L’interdiction du trafic des poids lourds sur ces routes, qui pourrait être proposé par les collectivités gestionnaires de celles-ci, devrait être appréciée par le représentant de l’État, compte tenu de leur statut de routes à grande circulation et, en toute hypothèse, il faudrait que le préfet puisse garantir que les pôles économiques et logistiques du secteur de Fontainebleau-Melun-Sénart puissent toujours être desservis.

Cela pourrait être envisagé également sous l’angle de leur déclassement du réseau à grande circulation. Le réexamen du statut de ces routes nécessite une modification du décret arrêtant la liste des routes à grande circulation. Cette modification pourra être proposée par le préfet du département de Seine-et-Marne après concertation avec les collectivités concernées. Sa justification impose une analyse des flux de poids lourds et des possibilités d’itinéraires alternatifs, afin d’apprécier les impacts et d’identifier l’itinéraire le plus favorable au vu de tous les enjeux évoqués, en particulier économiques, environnementaux et de sécurité routière. Cette étude pourrait être conduite sous l’autorité du préfet avec l’ensemble des parties prenantes.

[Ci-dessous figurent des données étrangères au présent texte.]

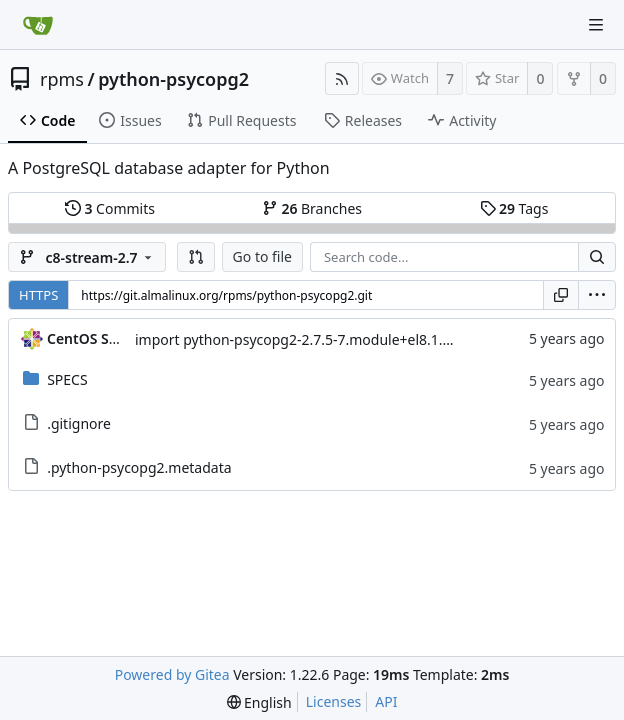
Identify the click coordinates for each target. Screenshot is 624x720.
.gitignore (79, 423)
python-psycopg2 (173, 79)
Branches (312, 208)
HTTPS (38, 295)
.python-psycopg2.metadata (139, 467)
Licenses (334, 701)
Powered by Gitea (172, 674)
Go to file (262, 256)
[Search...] (597, 257)
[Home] (38, 25)
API (386, 701)
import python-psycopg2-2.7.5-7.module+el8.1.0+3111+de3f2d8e (348, 339)
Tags (514, 208)
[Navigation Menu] (596, 25)
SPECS (67, 379)
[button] (196, 257)
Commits (110, 208)
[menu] (597, 295)
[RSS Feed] (342, 78)
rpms (62, 79)
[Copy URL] (561, 295)
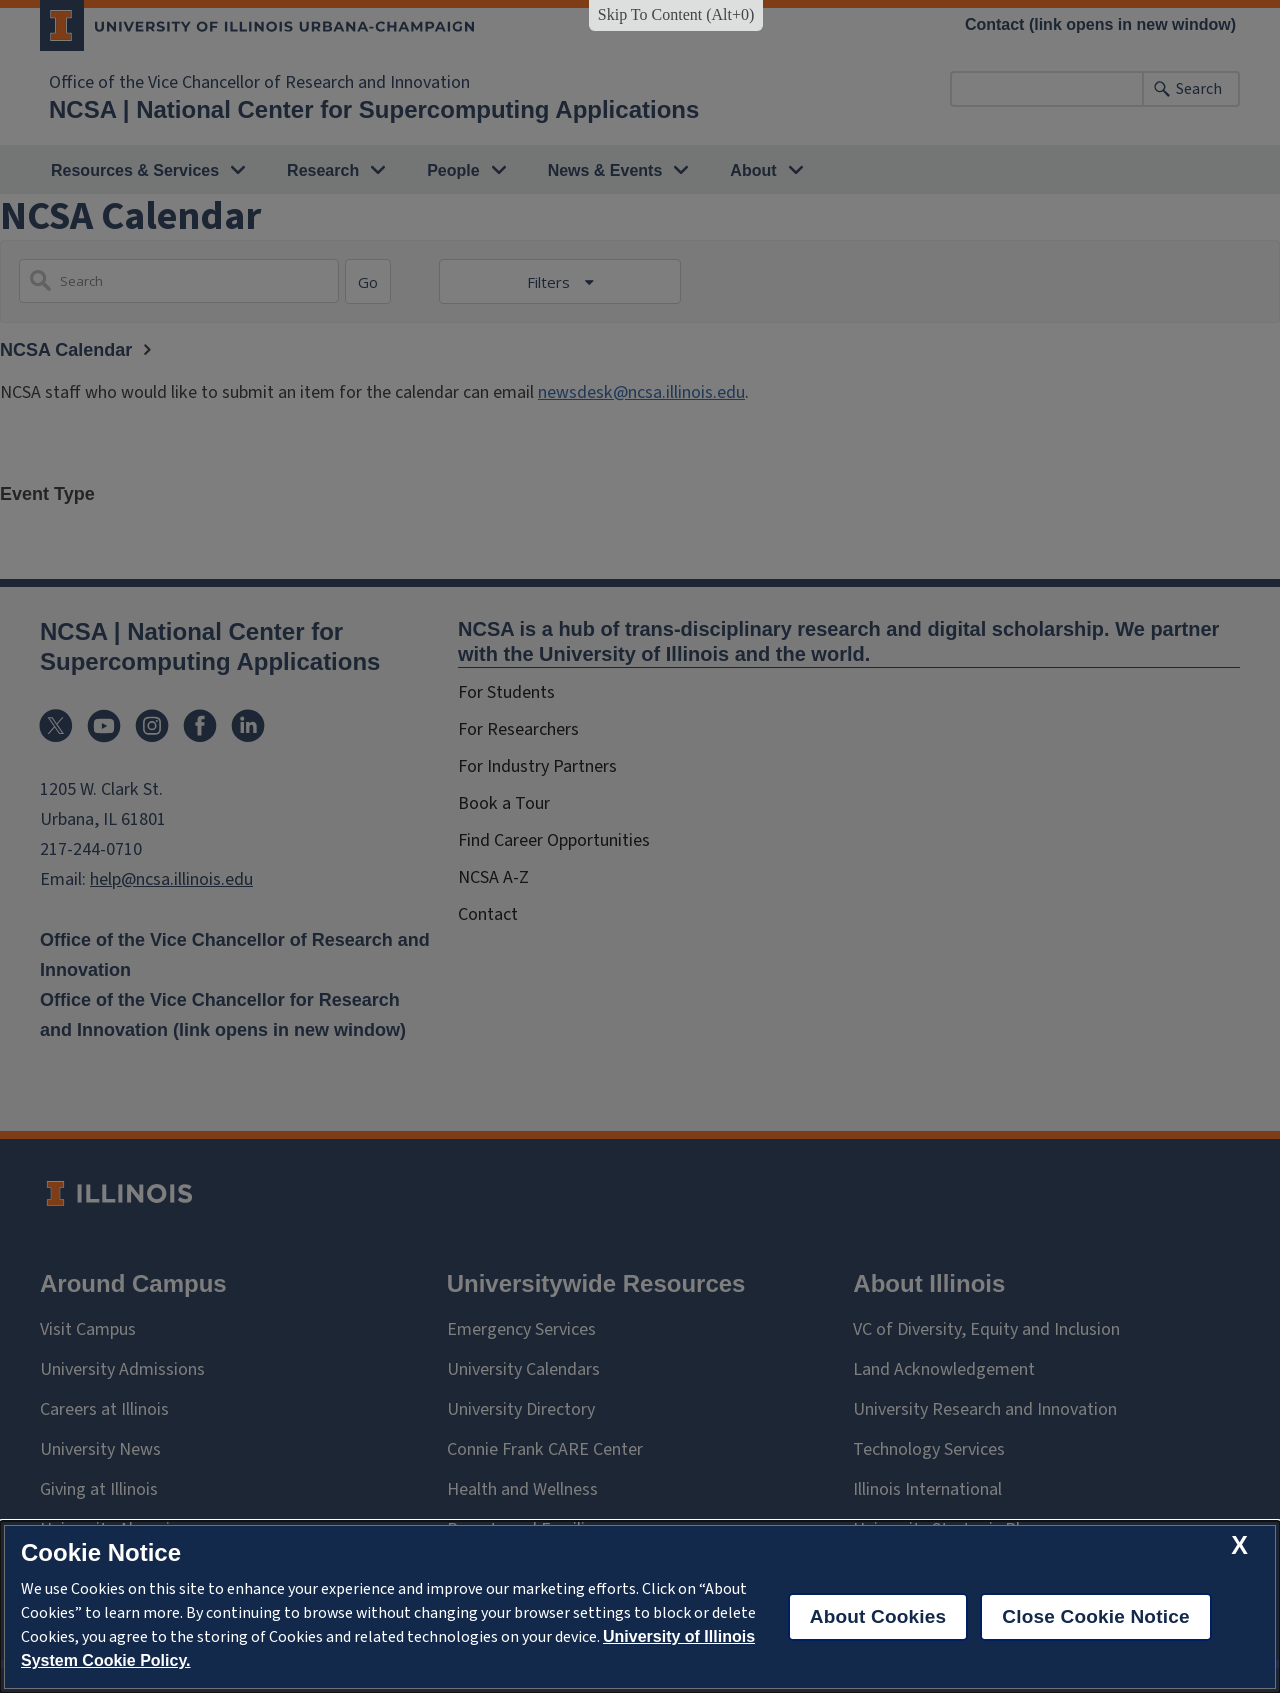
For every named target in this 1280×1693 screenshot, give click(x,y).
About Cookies (878, 1616)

L’importance des pôles logistiques du grand secteur qui s’étend autour de l’A 5, Fontainebleau, Melun et Sénart rend certainement ces deux hypothèses délicates.

M. le président. La parole est à Mme Aude Luquet.

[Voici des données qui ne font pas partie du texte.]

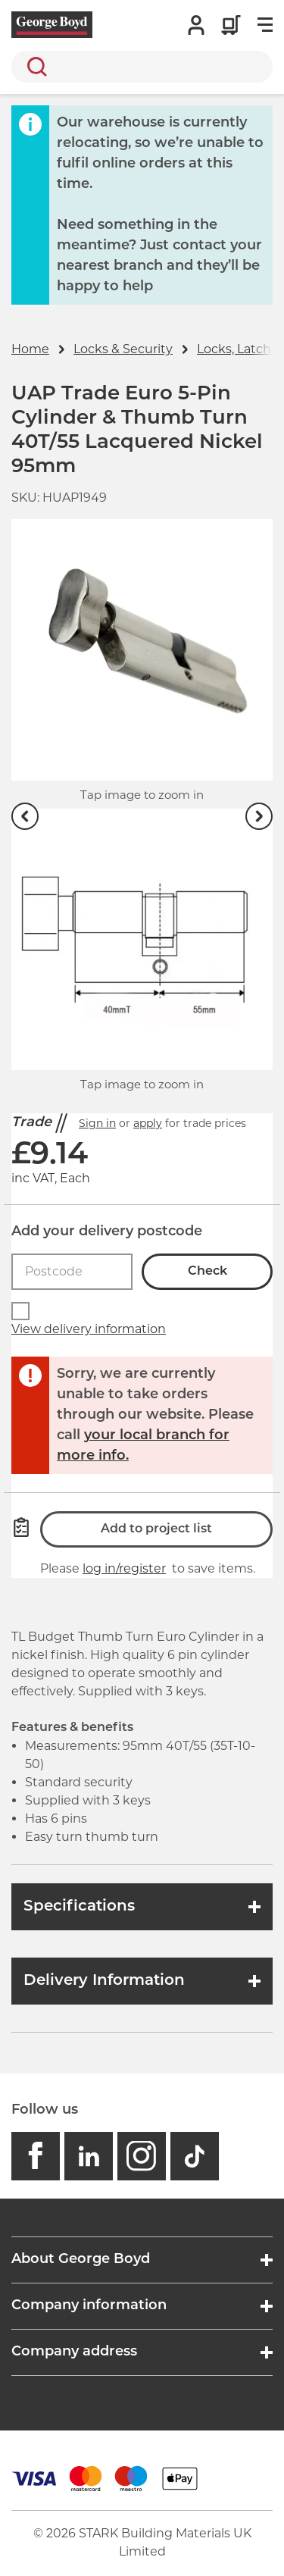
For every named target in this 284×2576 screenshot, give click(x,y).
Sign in (97, 1123)
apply (147, 1123)
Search (34, 67)
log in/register (124, 1568)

Mme Aude Luquet. Monsieur le secrétaire d’État, je vous remercie d’avoir transmis la réponse de M. Hulot. Bien que je sache que vous ne pourrez me répondre, je tiens à insister sur le fait que ma question porte sur la circulation de transit, et non pas sur les poids lourds qui se rendent spécialement à Fontainebleau, Melun et Sénart. Les poids lourds en transit utilisent cet itinéraire pour ne pas payer 4 ou 5 euros de péage : c’est une problématique différente de celle de l’attractivité économique ou de la logistique sur notre territoire.